With the emergence of Web Services standards like SOAP, more and more enterprise applications expose unified interfaces. If you intend to voice enable a web service, or need to create an application that draws from Web Services as data repositories this article should provide helpful advice
The overall picture
The current release of the Angel.com platform has a general capability to exchange information via HTTP or HTTPS. Transaction pages offer a very straightforward model based on the following pattern:
- Collect information from callers or the call environment through Question and Voicemail pages
- For static playback, use standard Site Builder-created Voice Pages
- Whenever dynamic or runtime information needs to be played, use a Transaction Page.
- Transaction pages POST or GET to a URL. At that URL, a program can collect the parameters passed, formulate a query or implement some logic.
- The program returns AngelXML back, which Angel.com interprets as a Voice Page. If the response is valid, the AngelXML is played back to the caller.
With a Web Service, a 'presentation' or 'glue' layer is necessary to translate Angel HTTP POSTs to SOAP requests, and SOAP responses to AngelXML documents. This is normally a very thin layer, similar to what would be necessary to graphically render information in a web page that called on a Web Service.
Coding the presentation layer
Today most web platforms are well equiped with Web Services libraries. Some examples:
Rendering AngelXML should be simpler than generating HTML.
A typical pattern
When querying a web service, the following pattern is followed in the script:
- Get variables required, from HTTP request (coming from Angel) and from session (from previous requests)

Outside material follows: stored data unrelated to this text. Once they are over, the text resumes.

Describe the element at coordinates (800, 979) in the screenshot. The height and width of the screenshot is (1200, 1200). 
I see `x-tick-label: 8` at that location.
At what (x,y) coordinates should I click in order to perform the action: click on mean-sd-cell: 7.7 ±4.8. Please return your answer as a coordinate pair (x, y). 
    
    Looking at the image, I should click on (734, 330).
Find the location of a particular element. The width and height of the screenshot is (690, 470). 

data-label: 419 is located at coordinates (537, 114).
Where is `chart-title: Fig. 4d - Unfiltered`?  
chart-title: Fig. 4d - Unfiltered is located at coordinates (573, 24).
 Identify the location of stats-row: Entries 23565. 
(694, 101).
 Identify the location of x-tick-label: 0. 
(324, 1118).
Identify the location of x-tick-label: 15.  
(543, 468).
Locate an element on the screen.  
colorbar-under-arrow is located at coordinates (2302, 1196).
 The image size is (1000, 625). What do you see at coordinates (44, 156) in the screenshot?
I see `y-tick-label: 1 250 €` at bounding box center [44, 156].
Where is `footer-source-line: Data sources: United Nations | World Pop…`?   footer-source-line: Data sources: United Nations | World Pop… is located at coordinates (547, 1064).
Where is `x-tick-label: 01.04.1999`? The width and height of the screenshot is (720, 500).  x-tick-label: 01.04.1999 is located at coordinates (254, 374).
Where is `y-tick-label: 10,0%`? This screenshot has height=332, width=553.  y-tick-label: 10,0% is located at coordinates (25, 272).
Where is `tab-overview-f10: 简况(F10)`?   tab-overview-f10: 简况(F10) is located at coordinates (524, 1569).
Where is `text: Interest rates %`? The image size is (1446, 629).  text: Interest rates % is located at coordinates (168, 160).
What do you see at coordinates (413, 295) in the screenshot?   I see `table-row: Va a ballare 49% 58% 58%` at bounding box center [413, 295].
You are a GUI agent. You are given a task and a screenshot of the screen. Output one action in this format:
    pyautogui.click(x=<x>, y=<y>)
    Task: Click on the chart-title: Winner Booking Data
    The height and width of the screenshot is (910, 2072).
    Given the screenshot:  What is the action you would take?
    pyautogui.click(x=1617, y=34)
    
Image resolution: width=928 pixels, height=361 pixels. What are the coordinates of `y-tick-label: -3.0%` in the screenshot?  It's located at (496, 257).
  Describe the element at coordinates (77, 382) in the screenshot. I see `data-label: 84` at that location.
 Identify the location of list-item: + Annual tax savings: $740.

- Form SOAP request, use the variables to fill the arguments.
- Invoke SOAP request
- Check for status
- If request failed, play simple AngelXML document stating a problem has occurred
- If request succeded but no data was returned, play AngelXML stating there is no match or similar, then branch to reprompt.
- If request succeded and data was returned, possibly instantiate an object to represent the data (e.g: a store location), then fill an AngelXML template and replace key values with variables from the object just created. If a collection of results was returned, possibly iterate and play it in sequence.
- Return AngelXML rendering to Angel.